PROBLEM TO WORK ON.
Copy the lines from the one containing "Task: Sort by 角色名称 column sorter" to the one containing "Action: point(408,178)", substituting "column header" for "column sorter" and leaving everything else unchanged. Omit the pictures from your answer.

TASK INPUTS.
◆ ◆ ◆ ◆ ◆ ◆ ◆
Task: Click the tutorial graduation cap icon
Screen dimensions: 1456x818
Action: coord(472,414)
◆ ◆ ◆ ◆ ◆ ◆ ◆
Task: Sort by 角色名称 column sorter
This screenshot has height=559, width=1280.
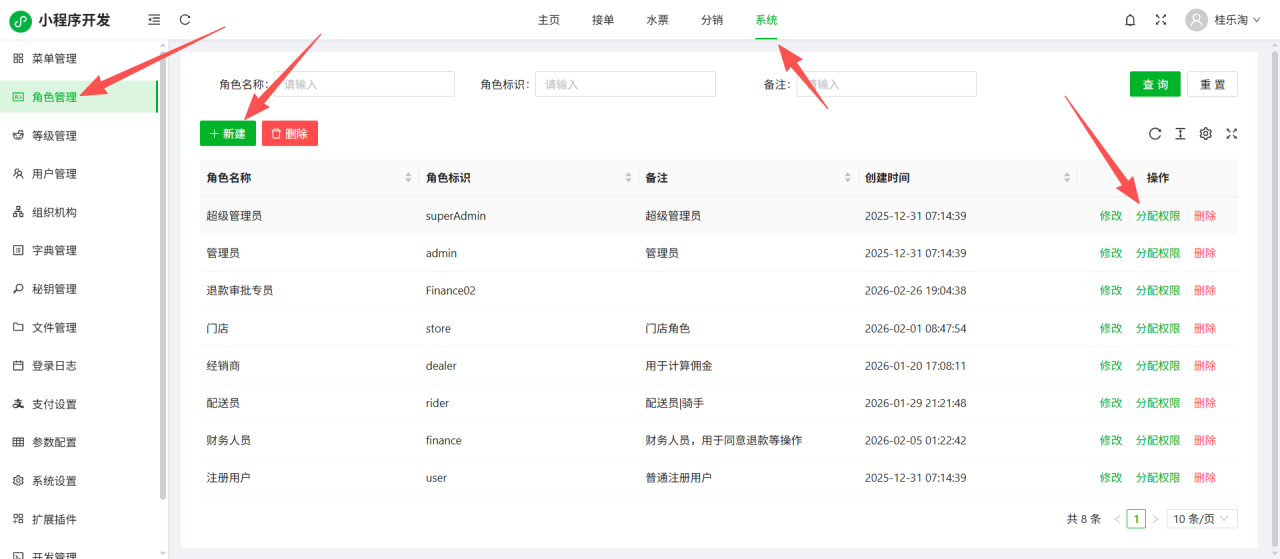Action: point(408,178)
◆ ◆ ◆ ◆ ◆ ◆ ◆
RESULT OF THIS TASK.
Task: Sort by 角色名称 column header
This screenshot has height=559, width=1280.
Action: point(408,178)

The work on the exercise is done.